Ontario’s privacy regulator upheld a decision by the Financial Services Regulatory Authority of Ontario (FSRA), when it declined to provide a company with the details of a complaint against it that led to enforcement action.
According to a decision from the Information and Privacy Commissioner of Ontario (IPC), an unnamed company appealed FSRA’s decision to deny access to records stemming from a complaint against it, citing the need to protect the privacy of the complainant.
The decision indicated that, after the firm received a request for information from the regulator, it filed a request under access to information legislation seeking records relating to the complaint. The complaint led to FSRA opening an investigation into the company’s compliance with licensing requirements under insurance legislation.
That inquiry resulted in FSRA sending the company a warning letter ordering it to cease and desist from engaging in unlicensed insurance activities.
FSRA located a relevant record — a five-page email chain involving the original complaint — but it rejected the company’s request to release that record.
On appeal, the company argued that there, “… is a compelling public interest in the disclosure of the identity of the complainant,” the decision noted.
Specifically, it argued that disclosing the complainant’s identity would help prevent misuse of FSRA’s regulatory process.

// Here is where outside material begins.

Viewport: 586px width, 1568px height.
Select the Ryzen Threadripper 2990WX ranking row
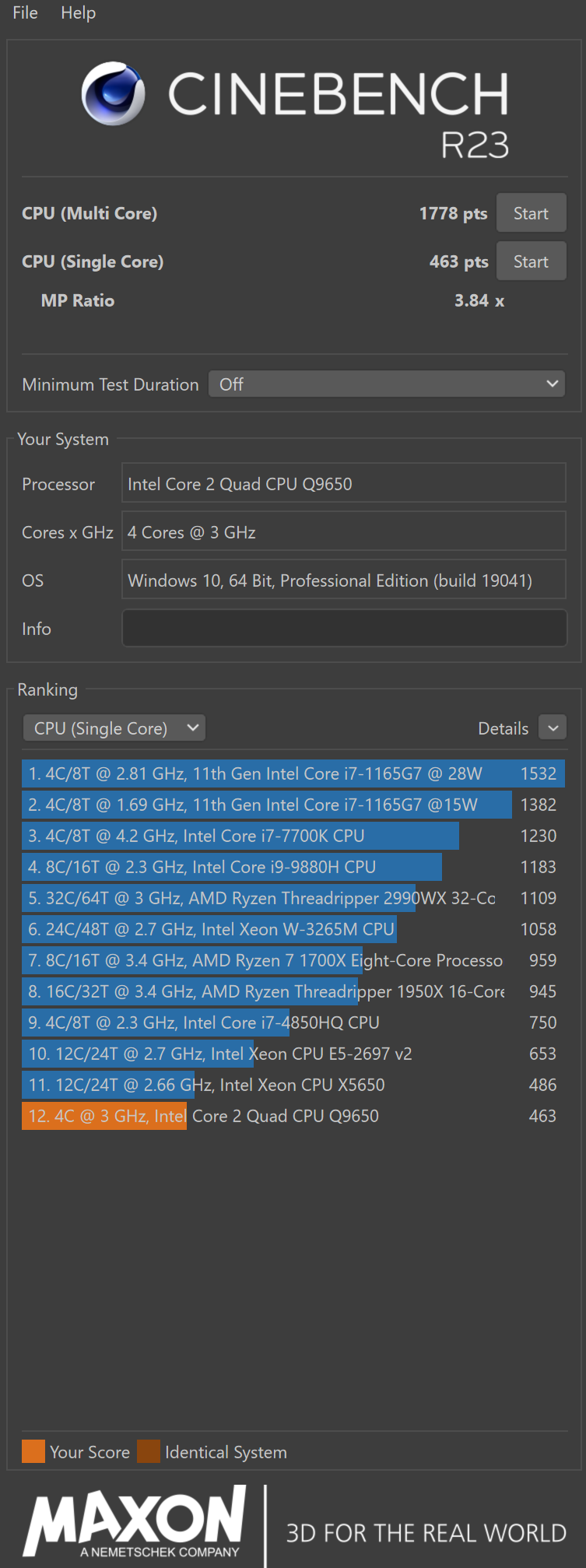tap(293, 898)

“It submits that if the complainant is its direct competitor, disclosure of their identity would promote fair competition, deter regulatory abuse and maintain transparency and accountability so that the FSRA and its regulatory process is not leveraged for commercial gain,” the decision said.
However, an adjudicator with the IPC disagreed with the company, and rejected the argument that there was a compelling public interest in providing disclosure.
Indeed, it ruled that disclosing the complainant’s identity “could promote, rather than deter regulatory abuse.”
“If the identity of complainants were subject to disclosure, individuals and businesses would be less likely to come forward with information about potential misconduct, limiting the FSRA’s ability to carry out its mandate effectively,” the IPC said in its decision — adding that it concluded that, “there is a compelling public interest in maintaining the confidentiality of the identity of complainants, rather than their disclosure.”
The IPC also found that the complainant’s identity doesn’t provide any substantive information about FSRA’s operations, decision-making or accountability — and doesn’t help the public understand how the regulator carries out its investigations.
Instead, it noted that the complaint only led to the opening of an investigation. Then, FSRA “conducted its own independent investigation” and took its own compliance action.
“This demonstrates that the FSRA exercised its regulatory responsibilities independent of the complainant’s identity,” it said.
Ultimately, the IPC upheld FSRA’s decision, and dismissed the appeal, “finding that disclosure of the email chain would be an unjustified invasion” of the complainant’s personal privacy, and that there was no public interest justification for overriding that right.